Climate issues at WTO may lead to ‘trade war’

Business Standard, June 14, 2010
Though the Doha Round of global trade talks is unlikely to be over this year, leading developing countries like India, China and Brazil are apprehensive of the renewed emphasis on environment and climate change issues in the form of carbon cap-and-trade system and border tax adjustments measures on imports.

Experts say this will mean another form of protectionism, generating trade disputes, which may lead to a “trade war”.

The developing countries also fear that any attempt to introduce provisions such as carbon taxes or levies in the guise of environment protection will hit export growth.

On the occasion of the World Environment Day on June 5, World Trade Organization (WTO) Director General Pascal Lamy said that opening of trade could play a vital role in environment protection. Increased trade ensured economic growth, which would boost demand for higher environmental standards, he added.

Lamy underscored the need for production and use of environment-friendly products and technologies in the long run to reduce pollution.

“Trade liberalisation per se will not ensure that resources are used optimally unless market distortions are removed. As a rules-based organisation, WTO should ensure that rapid steps are taken for removing distortions such as those caused by the presence of agricultural subsidies, in the Doha Round and beyond. Use of agricultural subsidies has encouraged several inefficient producers to continue with highly resource-intensive and environmentally-damaging agricultural systems,” Biswajit Dhar, director-general, Research and Information System for Developing Countries (RIS), told Business Standard.

Senior commerce ministry officials actively engaged in WTO negotiations said any effort to resolve the climate change issue through trade measures would not only give rise to a number of trade disputes but also undermine the basic ethos of free and fair trade that the 153 WTO members hoped to achieve through the Doha Round.

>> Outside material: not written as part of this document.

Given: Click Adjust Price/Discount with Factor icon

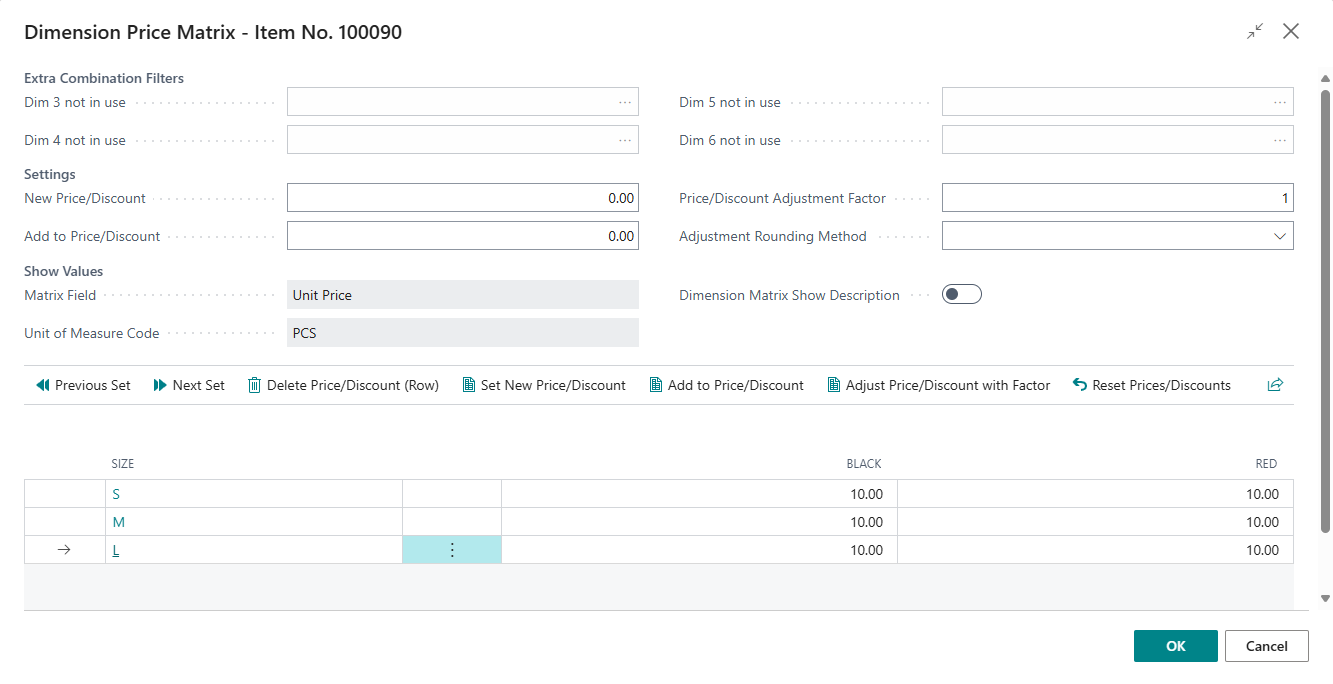Looking at the screenshot, I should (x=833, y=385).
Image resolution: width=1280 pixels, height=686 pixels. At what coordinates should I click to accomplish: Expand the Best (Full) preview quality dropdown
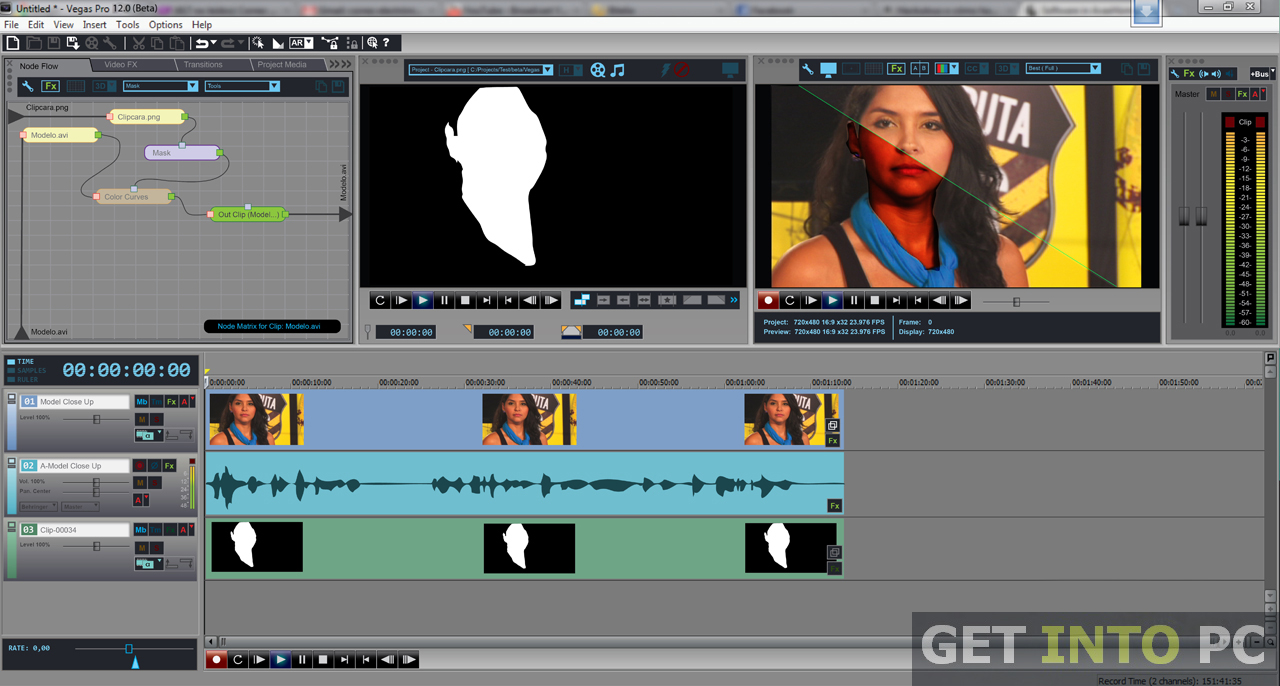1063,69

RS Ratna from the Centre of WTO Studies, Indian Institute of Foreign Trade (IIFT), highlighted that environment issues were an integral part of the Doha Development Agenda in the form of sanitary and phytosanitary measures and technical barriers to trade, both of which recognised protection of environment as an objective of a more open trade. “Efforts to address climate change through unilateral trade measures will lead to tit-for-tat trade restrictions. This will spark a trade war and lead to massive, justified, WTO legal retaliation by the affected countries,” he said.

In a recent interaction with Business Standard, WTO Deputy Director General Harsha Vardhana Singh said the way to address climate change was also through a different forum and once it got a road map at those forums, the issue could be brought before WTO.

“For developing countries, we need to be cautious as the move will mean legitimising non-trade concerns like carbon tax and box shifting for the cause of environment and may further deflect the conclusion of the Doha Round. However, the silver lining would be that it would reduce the market access ambition incorporating the climate change component and help provide legitimate flexibility to the developing countries and thereby protect vulnerable ecosystems.

Developing countries need to bargain for the climate change perspective with a bigger aid and compensatory mechanism in trade,” said Linu Mathew Philip, research fellow, Centre for Trade and Development. Pradeep Mehta of CUTS International said these were attempts by the developed world to bring in provisions such as carbon tax that would amount to non-trade barriers. For countries like India and China, the challenge was to see that their exports did not become subjected to such levies as the environment agenda in the Doha mandate was very limited, he said.

Lamy also linked the issue of fisheries subsidies with that of environmental protection. He said excess fishing activities was the main reason for diminishing fish stocks in oceans. “Reducing fisheries subsidies could significantly reduce over-fishing and foster species preservation, which is why WTO members are presently negotiating stronger international disciplines in this field. A deal in WTO will mean richer oceans for future generations and constitute a triple-win for trade, environment and development,” he said.